For this solution, I'll be using the same technique that Youtuber blackpenredpen used in this video.
To compute this expression, let it equal x:
x=root3(2+sqrt5)+root3(2-sqrt5)
Now, cube both sides using the expansion (a+b)^3=a^3+3a^2b+3ab^2+b^3 (it's gonna get ugly, but just trust me here):
x^3=(root3(2+sqrt5)+root3(2-sqrt5))^3
x^3=(root3(2+sqrt5))^3 + 3(root3(2+sqrt5))^2(root3(2-sqrt5)) + 3(root3(2+sqrt5))(root3(2-sqrt5))^2+(root3(2-sqrt5))^3
Simplify the cube roots and the exponents:
x^3=2+sqrt5 + 3(root3(2+sqrt5))^2(root3(2-sqrt5)) + 3(root3(2+sqrt5))(root3(2-sqrt5))^2+2-sqrt5
Collect like terms:
x^3=4 + 3(root3(2+sqrt5))^2(root3(2-sqrt5)) + 3(root3(2+sqrt5))(root3(2-sqrt5))^2
Now, bring the cube roots that are bring multiplied under one radical, like this:
x^3=4 + 3root3((2+sqrt5)^2)*root3(2-sqrt5) + 3root3(2+sqrt5)*root3((2-sqrt5)^2)

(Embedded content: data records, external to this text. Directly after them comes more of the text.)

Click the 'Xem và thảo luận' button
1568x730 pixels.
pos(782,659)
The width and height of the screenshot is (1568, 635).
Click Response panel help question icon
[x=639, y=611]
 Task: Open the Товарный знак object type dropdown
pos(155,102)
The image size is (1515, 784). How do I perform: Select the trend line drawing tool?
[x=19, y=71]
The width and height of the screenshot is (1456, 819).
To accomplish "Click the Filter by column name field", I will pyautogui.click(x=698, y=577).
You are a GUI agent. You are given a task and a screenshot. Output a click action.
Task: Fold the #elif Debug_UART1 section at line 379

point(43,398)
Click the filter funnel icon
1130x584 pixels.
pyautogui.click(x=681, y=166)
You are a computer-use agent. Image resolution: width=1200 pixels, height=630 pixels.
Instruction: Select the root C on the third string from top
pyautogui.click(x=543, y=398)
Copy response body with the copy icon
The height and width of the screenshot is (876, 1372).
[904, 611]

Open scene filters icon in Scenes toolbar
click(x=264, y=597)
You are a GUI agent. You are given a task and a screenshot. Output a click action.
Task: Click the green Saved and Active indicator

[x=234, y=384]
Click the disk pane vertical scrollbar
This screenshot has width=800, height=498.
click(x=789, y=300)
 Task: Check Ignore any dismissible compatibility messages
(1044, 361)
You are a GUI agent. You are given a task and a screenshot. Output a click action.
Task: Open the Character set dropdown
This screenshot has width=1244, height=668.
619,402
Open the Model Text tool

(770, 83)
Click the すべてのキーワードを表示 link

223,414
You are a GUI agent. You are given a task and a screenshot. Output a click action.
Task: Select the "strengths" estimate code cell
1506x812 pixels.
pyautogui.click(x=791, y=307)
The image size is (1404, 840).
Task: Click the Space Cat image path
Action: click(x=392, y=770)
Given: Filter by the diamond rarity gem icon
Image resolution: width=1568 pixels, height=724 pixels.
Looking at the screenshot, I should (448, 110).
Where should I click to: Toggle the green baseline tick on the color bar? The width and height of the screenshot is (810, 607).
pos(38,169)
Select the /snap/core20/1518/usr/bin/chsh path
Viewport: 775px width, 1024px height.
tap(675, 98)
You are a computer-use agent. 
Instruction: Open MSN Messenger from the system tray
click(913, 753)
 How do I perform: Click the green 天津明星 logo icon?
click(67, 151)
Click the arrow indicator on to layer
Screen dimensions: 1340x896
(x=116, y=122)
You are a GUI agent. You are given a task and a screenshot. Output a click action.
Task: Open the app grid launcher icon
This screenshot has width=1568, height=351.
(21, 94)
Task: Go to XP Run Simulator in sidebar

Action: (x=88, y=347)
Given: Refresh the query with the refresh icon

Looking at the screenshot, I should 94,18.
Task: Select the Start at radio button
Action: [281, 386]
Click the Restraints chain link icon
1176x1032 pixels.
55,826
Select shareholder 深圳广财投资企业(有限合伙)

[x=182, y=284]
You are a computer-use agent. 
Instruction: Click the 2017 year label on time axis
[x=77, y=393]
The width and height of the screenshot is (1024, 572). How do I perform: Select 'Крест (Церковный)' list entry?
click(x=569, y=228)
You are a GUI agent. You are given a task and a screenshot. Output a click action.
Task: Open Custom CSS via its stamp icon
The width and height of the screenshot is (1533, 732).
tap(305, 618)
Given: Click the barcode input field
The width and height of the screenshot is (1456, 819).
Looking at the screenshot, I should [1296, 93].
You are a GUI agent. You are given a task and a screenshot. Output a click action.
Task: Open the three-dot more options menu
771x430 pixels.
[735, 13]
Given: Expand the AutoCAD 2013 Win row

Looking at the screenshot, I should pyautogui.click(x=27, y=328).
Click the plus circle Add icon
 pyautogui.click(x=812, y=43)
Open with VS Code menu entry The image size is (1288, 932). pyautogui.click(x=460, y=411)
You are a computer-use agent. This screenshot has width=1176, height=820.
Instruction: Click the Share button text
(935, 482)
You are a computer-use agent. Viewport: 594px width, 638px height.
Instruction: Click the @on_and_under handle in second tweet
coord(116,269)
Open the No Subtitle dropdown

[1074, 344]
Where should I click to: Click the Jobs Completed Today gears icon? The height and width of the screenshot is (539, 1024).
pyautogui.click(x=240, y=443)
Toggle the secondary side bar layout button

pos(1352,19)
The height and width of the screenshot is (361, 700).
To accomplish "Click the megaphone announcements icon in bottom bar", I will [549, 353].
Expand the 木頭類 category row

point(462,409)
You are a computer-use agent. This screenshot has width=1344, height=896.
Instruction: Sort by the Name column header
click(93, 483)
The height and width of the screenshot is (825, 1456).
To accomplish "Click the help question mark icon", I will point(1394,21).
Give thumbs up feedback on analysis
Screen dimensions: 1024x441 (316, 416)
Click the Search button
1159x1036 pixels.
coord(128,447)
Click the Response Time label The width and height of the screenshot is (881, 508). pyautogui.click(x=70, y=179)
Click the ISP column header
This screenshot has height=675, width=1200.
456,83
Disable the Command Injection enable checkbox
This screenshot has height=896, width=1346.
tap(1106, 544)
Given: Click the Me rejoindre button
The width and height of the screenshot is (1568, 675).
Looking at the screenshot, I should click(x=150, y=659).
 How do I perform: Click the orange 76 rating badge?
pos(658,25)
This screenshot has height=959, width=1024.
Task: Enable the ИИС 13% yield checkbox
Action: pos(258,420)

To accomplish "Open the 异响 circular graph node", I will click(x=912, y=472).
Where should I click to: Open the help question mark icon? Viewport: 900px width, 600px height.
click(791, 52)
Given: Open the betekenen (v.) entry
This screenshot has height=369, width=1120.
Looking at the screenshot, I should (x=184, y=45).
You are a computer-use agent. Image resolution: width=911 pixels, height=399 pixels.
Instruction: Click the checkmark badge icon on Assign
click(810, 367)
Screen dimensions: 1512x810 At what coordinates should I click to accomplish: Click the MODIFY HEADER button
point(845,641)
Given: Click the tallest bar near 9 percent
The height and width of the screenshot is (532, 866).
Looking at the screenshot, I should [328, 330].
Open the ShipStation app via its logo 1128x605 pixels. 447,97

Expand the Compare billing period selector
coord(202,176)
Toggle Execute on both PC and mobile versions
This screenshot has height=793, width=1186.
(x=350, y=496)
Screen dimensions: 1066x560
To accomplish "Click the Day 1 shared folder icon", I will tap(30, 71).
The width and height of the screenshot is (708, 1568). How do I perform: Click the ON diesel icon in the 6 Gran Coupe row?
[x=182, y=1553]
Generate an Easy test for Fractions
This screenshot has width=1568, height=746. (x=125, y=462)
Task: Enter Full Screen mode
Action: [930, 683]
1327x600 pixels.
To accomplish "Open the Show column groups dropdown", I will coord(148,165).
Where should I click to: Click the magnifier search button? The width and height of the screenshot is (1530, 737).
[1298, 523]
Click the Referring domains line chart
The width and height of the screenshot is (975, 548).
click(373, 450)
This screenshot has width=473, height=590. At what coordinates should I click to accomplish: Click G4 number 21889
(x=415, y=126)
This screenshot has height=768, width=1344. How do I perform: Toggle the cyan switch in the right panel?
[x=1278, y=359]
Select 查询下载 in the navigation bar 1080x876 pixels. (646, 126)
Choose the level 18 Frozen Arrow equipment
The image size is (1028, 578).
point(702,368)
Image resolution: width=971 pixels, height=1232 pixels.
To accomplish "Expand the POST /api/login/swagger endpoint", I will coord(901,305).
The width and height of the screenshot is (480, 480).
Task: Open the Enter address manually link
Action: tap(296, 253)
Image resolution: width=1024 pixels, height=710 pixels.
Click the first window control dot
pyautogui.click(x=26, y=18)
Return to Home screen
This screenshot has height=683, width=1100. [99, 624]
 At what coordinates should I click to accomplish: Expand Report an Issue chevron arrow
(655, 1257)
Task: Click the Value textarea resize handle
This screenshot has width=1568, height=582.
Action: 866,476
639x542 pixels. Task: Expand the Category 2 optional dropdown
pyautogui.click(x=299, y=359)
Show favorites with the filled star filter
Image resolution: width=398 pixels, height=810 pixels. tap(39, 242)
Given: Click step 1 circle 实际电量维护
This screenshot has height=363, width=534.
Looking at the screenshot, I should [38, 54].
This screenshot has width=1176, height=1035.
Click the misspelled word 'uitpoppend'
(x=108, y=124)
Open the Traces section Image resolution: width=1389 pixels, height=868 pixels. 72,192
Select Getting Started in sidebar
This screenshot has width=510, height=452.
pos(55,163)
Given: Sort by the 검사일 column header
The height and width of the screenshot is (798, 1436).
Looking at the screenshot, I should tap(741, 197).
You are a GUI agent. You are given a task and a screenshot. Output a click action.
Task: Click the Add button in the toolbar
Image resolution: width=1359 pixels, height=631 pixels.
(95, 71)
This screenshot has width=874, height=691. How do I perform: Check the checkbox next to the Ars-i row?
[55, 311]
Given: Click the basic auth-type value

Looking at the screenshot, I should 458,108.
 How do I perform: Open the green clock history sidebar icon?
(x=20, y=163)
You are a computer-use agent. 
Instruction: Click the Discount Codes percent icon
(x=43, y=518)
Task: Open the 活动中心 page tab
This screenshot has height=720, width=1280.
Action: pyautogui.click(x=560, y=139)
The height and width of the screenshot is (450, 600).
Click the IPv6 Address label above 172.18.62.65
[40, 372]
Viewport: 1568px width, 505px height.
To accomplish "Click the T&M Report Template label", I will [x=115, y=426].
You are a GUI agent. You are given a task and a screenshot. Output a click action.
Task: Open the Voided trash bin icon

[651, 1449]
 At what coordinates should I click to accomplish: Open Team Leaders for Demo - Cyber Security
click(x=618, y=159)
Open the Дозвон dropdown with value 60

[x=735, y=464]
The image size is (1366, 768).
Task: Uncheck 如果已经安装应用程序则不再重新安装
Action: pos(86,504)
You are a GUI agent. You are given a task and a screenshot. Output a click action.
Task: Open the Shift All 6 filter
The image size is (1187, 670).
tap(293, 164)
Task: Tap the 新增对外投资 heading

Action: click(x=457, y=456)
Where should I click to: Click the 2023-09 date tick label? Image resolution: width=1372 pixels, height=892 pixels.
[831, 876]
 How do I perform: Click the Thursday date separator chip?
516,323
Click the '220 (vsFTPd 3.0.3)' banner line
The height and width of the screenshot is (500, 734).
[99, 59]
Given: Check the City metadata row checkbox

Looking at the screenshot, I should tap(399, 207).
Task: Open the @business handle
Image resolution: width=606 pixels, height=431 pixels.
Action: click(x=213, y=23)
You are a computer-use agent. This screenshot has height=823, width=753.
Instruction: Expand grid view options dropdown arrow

x^3=4 + 3root3((2+sqrt5)^2(2-sqrt5)) + 3root3((2+sqrt5)(2-sqrt5)^2)
Rewrite the squared terms, then use the difference of squares factoring:
x^3=4 + 3root3((2+sqrt5)(2+sqrt5)(2-sqrt5)) + 3root3((2+sqrt5)(2-sqrt5)(2-sqrt5))
x^3=4 + 3root3((2+sqrt5)(4-5)) + 3root3((4-5)(2-sqrt5))
x^3=4 + 3root3(-(2+sqrt5)) + 3root3(-(2-sqrt5))
The cube root of -1 is -1:
x^3=4 - 3root3(2+sqrt5) - 3root3(2-sqrt5)
x^3=4 - 3(root3(2+sqrt5) +root3(2-sqrt5))
This is the original x:
x^3=4 - 3x
x^3+3x-4=0
Use the rational roots theorem and synthetic division to figure out that 1 is the only rational root of the polynomial:
https://www.mathportal.org/calculators/polynomials-solvers/synthetic-division-calculator.php
So the polynomial can be factored as:
(x-1)(x^2+x+4)=0
Since x^2+x+4 has no real solutions, the only solution is:
x=1
That's the solution (finally). Hope this helped!